Serving Clovis, Portales and the Surrounding Communities
File photo Plains Regional Medical Center Administrator Hoyt Skabelund inspects surgery rooms in a newly opened outpatient surgery center.
In 2010, Melrose broke ground on the first health clinic to be located in the Curry County village.
Money to build the facility, $500,000, was obtained through a state community development grant.
The 1,920 square foot clinic is planned to take up part of 3,500 square feet along Main Street.
Competion is expected in January.
County Manager and former Melrose Mayor Lance Pyle said the clinic will be a boon, not only to Melrose and its outlying residents, but to surrounding communities such as St. Vrain, House, Field and even Roosevelt and De Baca counties.
Plains Regional Medical Center grew to accommodate growth, attributed largely to expansion at Cannon Air Force Base.
Beefing up labor and delivery, finding ways to streamline emergency services, adding mental health workers and specialists such as pediatricians and orthopedic surgeons are some of the ways Plains Regional Medical Center is answering the growing need.
PRMC’s parent company, Presbyterian Healthcare Systems, has said that when Cannon’s mission was changed and a transition draw-down brought troop levels near 1,000 personnel, the hospital scaled back accordingly. Now that force numbers have reached and surpassed 5,000, the hospital has responded accordingly.
PRMC was honored for excellence by the New Mexico Department of Health’s Immunization Program for administering Hepatitis B vaccine to newborn infants.
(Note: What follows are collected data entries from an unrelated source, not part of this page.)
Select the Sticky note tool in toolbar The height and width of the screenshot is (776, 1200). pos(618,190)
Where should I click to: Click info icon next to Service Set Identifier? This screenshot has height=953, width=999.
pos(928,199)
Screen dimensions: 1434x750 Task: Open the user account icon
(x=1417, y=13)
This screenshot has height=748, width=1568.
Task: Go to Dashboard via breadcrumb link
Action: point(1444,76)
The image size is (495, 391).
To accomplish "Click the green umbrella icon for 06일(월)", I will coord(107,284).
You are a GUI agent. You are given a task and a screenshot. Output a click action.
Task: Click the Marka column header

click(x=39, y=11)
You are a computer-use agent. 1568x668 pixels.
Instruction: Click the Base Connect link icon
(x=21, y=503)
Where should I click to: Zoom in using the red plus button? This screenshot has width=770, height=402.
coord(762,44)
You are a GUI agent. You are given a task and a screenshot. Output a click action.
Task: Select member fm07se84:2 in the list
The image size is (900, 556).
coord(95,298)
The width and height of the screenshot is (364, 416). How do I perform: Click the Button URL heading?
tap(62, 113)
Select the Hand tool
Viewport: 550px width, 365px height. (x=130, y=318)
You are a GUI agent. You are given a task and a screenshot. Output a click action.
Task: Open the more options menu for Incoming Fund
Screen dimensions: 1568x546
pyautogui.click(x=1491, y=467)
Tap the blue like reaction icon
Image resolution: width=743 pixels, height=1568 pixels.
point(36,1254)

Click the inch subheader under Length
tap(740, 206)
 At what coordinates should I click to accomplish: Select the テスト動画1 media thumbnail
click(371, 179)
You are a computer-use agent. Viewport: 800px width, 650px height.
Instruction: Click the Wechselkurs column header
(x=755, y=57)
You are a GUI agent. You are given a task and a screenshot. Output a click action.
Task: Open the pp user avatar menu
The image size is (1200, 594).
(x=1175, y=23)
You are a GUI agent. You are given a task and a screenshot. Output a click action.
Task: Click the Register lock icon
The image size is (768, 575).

The Department of Health honors hospitals every two years and recognizes the efforts hospitals use to ensure newborns receive the vaccine.
The department honored PRMC for a 99 percent vaccination rate, marking it best hospital in the state’s Region 4. The region covers Harding, Quay, Curry, De Baca, Roosevelt, Chaves, Eddy and Lea counties.
In March, PRMC licensed a second building to be used as an outpatient surgery center.
The facility offers laboratory services, x-rays, office appointments with physicians who specialize in surgery related disciplines and surgeries can be completed in the surgery center that occupies one third of the building.
The $14 million, 13,000-square-foot surgery facility located at 2421 W. 21st Street, was built in 2006 by a group of eight local surgeons who wanted a facility in which they could perform day-surgeries.
Administrator Hoyt Skabelund said it will help streamline services to patients, giving them a convenient, one-stop location as opposed to navigating the hospital.
Health officials in Curry County provided a combination of the H1N1 influenza and seasonal flu vaccines in one shot this year.
Most students were given the mist vaccine, which is a live vaccination rather than the dead virus found in a shot.
For the first time, the Center for Disease Control recommended that everyone over the age of 6 months get vaccinated.